La segunda lección ya fue comentada: los planes de reconstrucción no sólo deben reparar lo dañado y prevenir desastres. También deben ser vistos como una oportunidad para resolver problemas de arrastre y para renovar y potenciar el desarrollo de ciudades que presentaban carencias antes del terremoto, como Lota, Coronel o Talcahuano. Constituyen, asimismo, un escenario ideal para introducir reformas complejas, debido a la comunión de intereses entre actores que normalmente tienen grandes dificultades para ponerse de acuerdo. Esto permitirá abordar, por ejemplo, la urgente actualización de la ley de urbanismo y construcciones, la modernización de la infraestructura hospitalaria, el reforzamiento de la institucionalidad encargada de velar por el patrimonio o la actualización de nuestros obsoletos planes reguladores que, como vimos, datan del terremoto de 1939. Asimismo, es esperable que se perfeccione aún más la regulación antisísmica y que se aumente la capacidad de fiscalización de organismos estatales y agencias independientes.
La tarea de reconstrucción pondrá a prueba la capacidad de todos.

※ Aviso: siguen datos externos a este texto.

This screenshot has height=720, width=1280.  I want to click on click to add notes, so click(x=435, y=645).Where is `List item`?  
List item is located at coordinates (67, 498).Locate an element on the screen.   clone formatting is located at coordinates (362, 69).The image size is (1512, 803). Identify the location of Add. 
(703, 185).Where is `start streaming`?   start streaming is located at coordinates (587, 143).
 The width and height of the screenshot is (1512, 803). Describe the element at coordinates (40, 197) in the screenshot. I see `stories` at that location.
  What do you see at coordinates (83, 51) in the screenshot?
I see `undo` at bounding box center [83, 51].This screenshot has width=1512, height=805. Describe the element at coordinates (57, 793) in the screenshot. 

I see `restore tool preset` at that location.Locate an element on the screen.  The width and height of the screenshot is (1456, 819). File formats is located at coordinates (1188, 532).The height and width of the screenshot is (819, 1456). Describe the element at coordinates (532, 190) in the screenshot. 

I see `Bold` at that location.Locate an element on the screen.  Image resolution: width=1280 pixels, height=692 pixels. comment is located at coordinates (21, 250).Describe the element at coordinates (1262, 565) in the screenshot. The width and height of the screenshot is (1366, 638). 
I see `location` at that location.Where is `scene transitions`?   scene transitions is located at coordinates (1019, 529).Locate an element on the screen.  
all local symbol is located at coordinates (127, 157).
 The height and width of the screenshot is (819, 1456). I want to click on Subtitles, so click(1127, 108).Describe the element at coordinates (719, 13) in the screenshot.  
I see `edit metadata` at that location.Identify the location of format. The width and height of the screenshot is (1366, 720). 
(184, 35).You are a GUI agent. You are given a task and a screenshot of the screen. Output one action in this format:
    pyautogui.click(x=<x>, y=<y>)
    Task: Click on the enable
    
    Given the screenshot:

Las universidades y los colegios profesionales han demostrado un gran compromiso en la fase de normalización y control de daños, y debieran aportar en la formulación del plan de reconstrucción, sobre todo los planteles de Concepción, Talca y Temuco, que tienen gran conocimiento del área y una calidad probada. El sector privado cumplirá un rol fundamental para levantar las viviendas y la infraestructura dañadas, aprovechando la potente herramienta de las concesiones de obras públicas, que debiera extenderse hacia otros ámbitos. La principal tarea del Estado será planificar y dirigir este proceso. Además de garantizar financiamiento, deberá organizar a ministerios que, al menos en materia urbana, suelen correr por carriles separados y cuya descoordinación podría ser fatal si queremos implementar esta reconstrucción en plazos razonables.